Required actions —
1. According to the reading-list blog post, which book did the writer drop from the list?
2. Write the next part of the reading-list blog post, picking up after its final sentence.
── Provided text ──
Thursday, December 27, 2007

List Update

Remember the Christmas reading list? So far, I've finished On The Road, A Tree Grows in Brooklyn and Harry Potter and the Half-Blood Prince (which I will not be writing about) and started The Omnivore's Dilemma. I hope to get around to posting about all of them in the relatively near future, so check back soon!

I'm also cutting The Dickens Hero from the list. I'll replace it with something else, but I returned the book to the library because frankly, I just didn't care.

On The Road

"Ah, man, what a dreamboat," sighed Dean. "Think if you and I had a car like this what we could do....Yes! You and I, Sal, we'd dig the whole world with a car like this, because, man, the road must eventually lead to the whole world. Ain't nowhere else it can go--right?"

I really didn't think I was ever going to finish On The Road. It's not like the book is that long, it's just kind of dense and it goes at such a breakneck pace that I had a hard time keeping up with it.

Rumors that Jack Kerouac was on Benzedrine while writing this book don't surprise me at all, as I found out he wrote the whole thing in something like three weeks from journal entries and such. Kerouac himself claims he wasn't on anything except caffeine (in coffee form, I believe, not, you know, grinding up caffeine pills and snorting them or anything). Knowing as I do how tripped out people can get on caffeine, I guess I wouldn't be surprised if that really was the only stimulant he used. But he was definitely on something, because this book is crazy.

Kerouac's book, as well as his character, Sal Paradise, bounce from one end of the continent to the other on borrowed money. The reader knows Sal is a World War Two veteran, going to school on the GI Bill, and many of his friends are veterans as well. However, other than that, the war is never mentioned.

Not to bring up Salinger again, but since Kerouac and Salinger were writing at the same time and had some similar experiences with the war and Buddhism, it's hard not to compare them in some way. Though Holden is a lot younger than Sal and was never in the war, both characters are totally disillusioned and frustrated with the previous generation. You won't see a lot of older people in On The Road, and the few that are present (like Sal's aunt) are on the fringes.

The main difference between the two of them is that Sal is always surrounded by people. As in the scene where Dean and Carlo are talking about everything they're thinking, he might not be interacting, but they are still there and reach out to him from time to time.

Sal is a people person, for lack of a better phrase, and he says he loves everyone around him, because they're all crazy. Holden says he hates everyone except Phoebe and Allie, and whether that's really true or not, the fact that Holden thinks he hates everyone and Sal knows he loves everyone is a major difference between their characters.
───
── Supplied records ──
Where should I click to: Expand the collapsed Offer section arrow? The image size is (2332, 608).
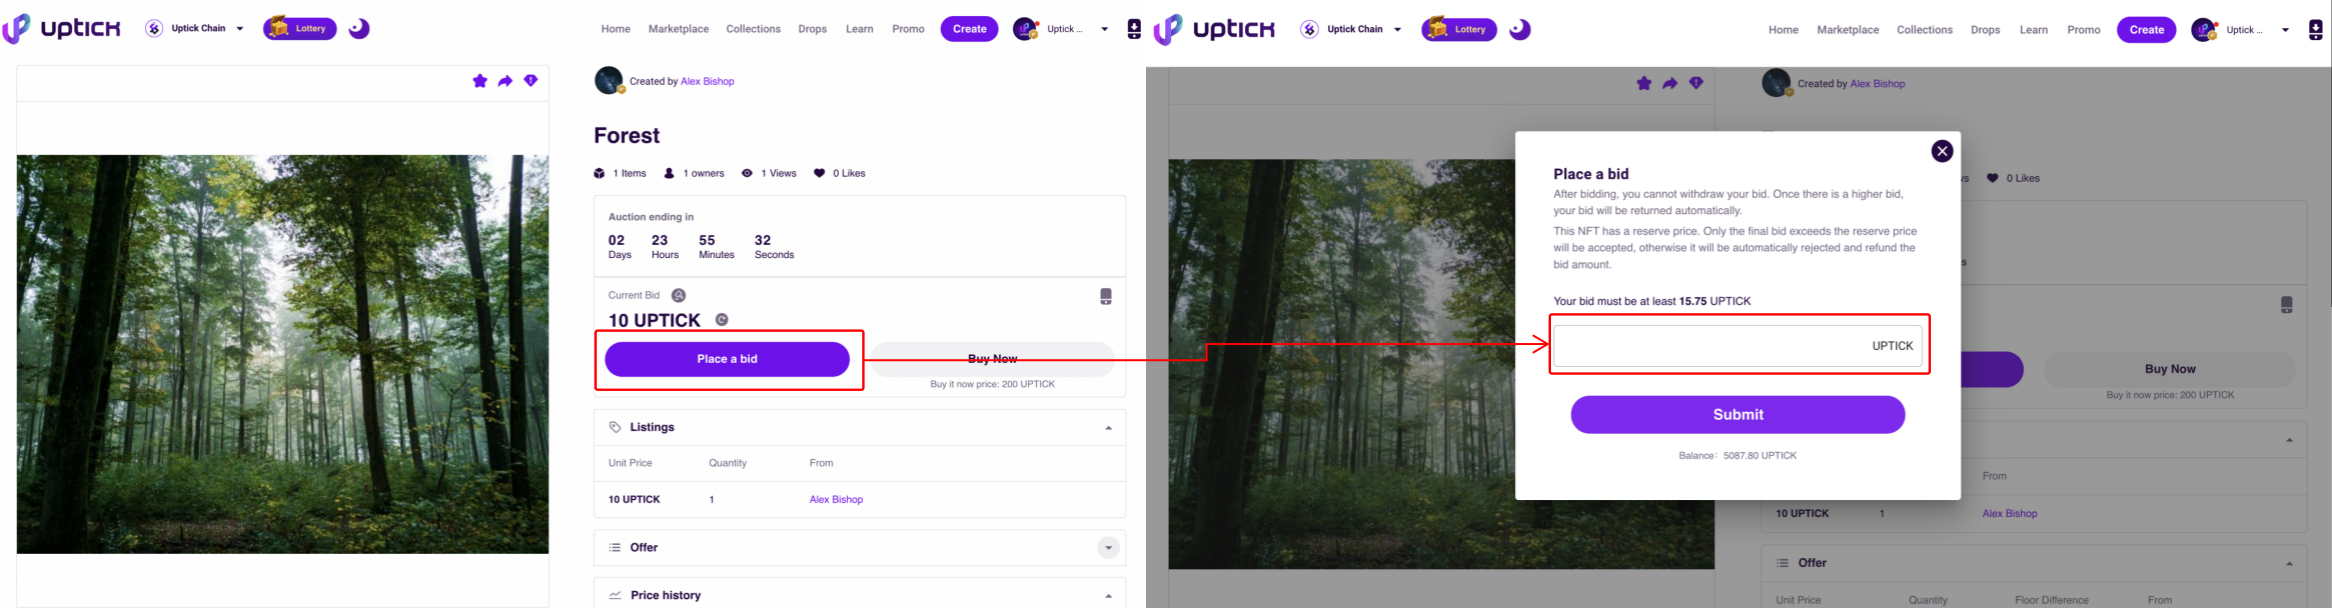[1108, 548]
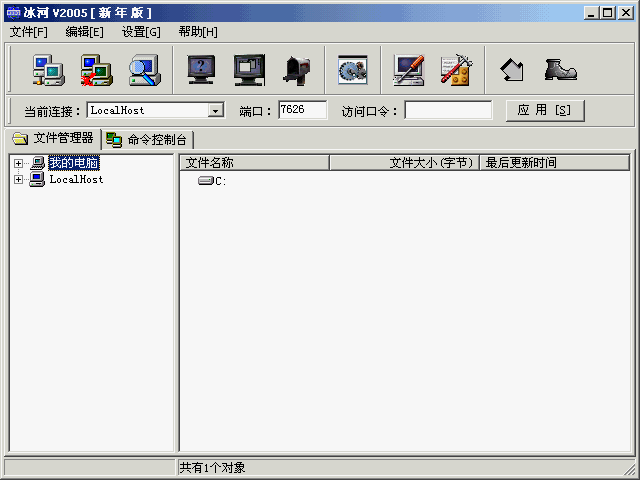640x480 pixels.
Task: Click the tools and bricks icon
Action: coord(456,69)

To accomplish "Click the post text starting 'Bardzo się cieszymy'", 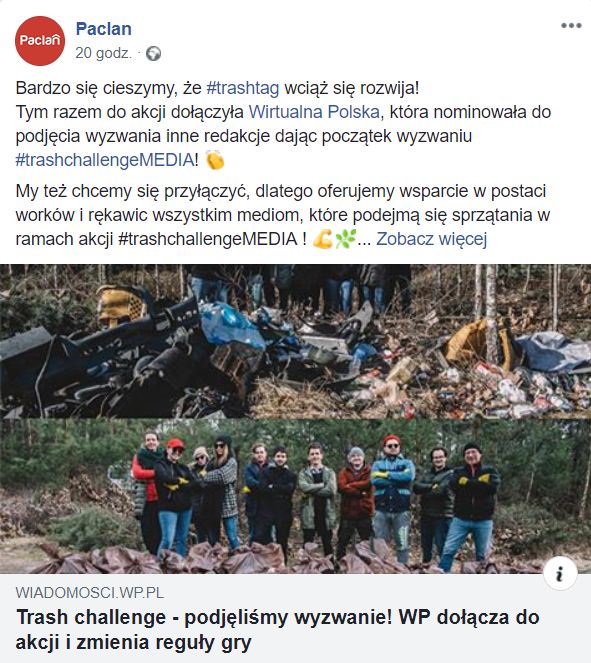I will [283, 124].

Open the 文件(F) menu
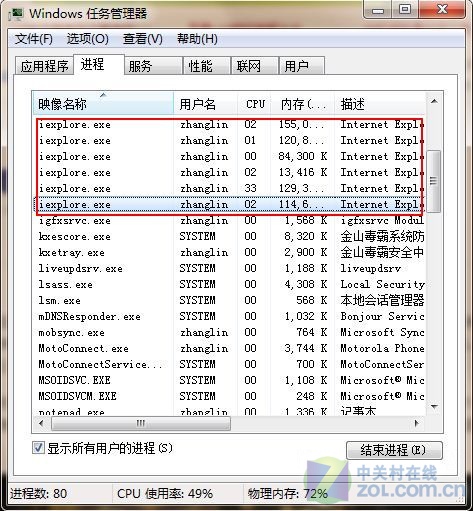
───
Answers to the tasks —
1. The Dickens Hero

2.
But now that's way too much on Salinger again. Back to Kerouac. I think On The Road is the answer to what all American heroes have been searching for since Huck Finn. Most American heroes want to go West, always West, and Sal does that -- he travels from New Jersey to Denver to San Francisco and back more times than I could keep track of. And I love how America seems too small, finally, for Sal and Dean, so they drive through Mexico, considering Mexico City the "end of the road."

NEXT: A Tree Grows in Brooklyn

Saturday, December 8, 2007

All I want for Christmas...

One of the things I'm looking forward to most about winter break is being able to read whatever I want, whenever I want.

I have not had the chance to read anything lately, other than a lot of feminist spirituality books for a class and lists of Latin verbs for another one, so I have a long list of books I want to read over break...so in the spirit of the holidays, here's my literary Christmas Wish List:

1) On the Road by Jack Kerouac
Not sure how I've missed this one so far. Jack Kerouac was one of the founding members of the Beat movement in the 60's, and wrote the whole thing in some insanely short amount of time on one huge roll of paper so the flow of his words wouldn't be interrupted by having to change the sheets in his typewriter.


2) A Tree Grows in Brooklyn by Betty Smith
This book has been recommended to me by two of my friends, as well as my grandmother and my mother. Seeing as my mother really doesn't tend to like "the classics" and my grandmother never reads fiction, I figure this is probably a pretty important book.

3) The Omnivore's Dilemma by Michael Pollan
This man is just brilliant. I started this book a while ago and never got around to finishing it, but just the first three pages managed to change my life, so I'm thinking I should finish it.

4) The Botany of Desire by Michael Pollan
See above: haven't started it, but this man is brilliant. He teaches journalism at Berkeley, incidentally.

5) The Dickens Hero by Beth Herst
I meant to read this for my thesis, and never quite got to the downtown library that had a copy of it. I still think it sounds really interesting, though, so I wanted to read it at some point and break is as good a time as any.


6) Harry Potter and the Half-Blood Prince by J. K. Rowling
My friend lent this to me about four months ago and I have yet to crack it open. I have been slowly working my way through the series since December of last year, when I bought Harry Potter and the Philosopher's Stone at a bookstore at King's Cross station in London and proceeded to finish most of it later on a bus ride back to the airport. But since Sirius is dead, I don't know how good it's going to be. Honestly, you've got to admire J. K. Rowling for her ability to just kill off major characters in a blaze of glory.

7) Moby Dick by Herman Melville
One of my friends told me she really liked this book, and again, she's not one to love traditional literary standards (this is the friend with whom I had an enormous argument about the merit of Great Expectations). Somehow I managed to miss it in my Early American Lit class.

8) The House of Seven Gables by Nathaniel Hawthorne
Same here-- managed to miss it. But this wasn't really recommended to me, more like my friend was trying to convince me not to read it and I thought it sounded cool...

Merry reading, everyone!

Friday, November 30, 2007

'Tis the season for Dickens

It's been a crazy few weeks, but finally I have a second to sit down and update this. I uploaded all my Christmas music, stole all the Christmas movies I could find from my parents' house, and am debating the merits of decorating my room.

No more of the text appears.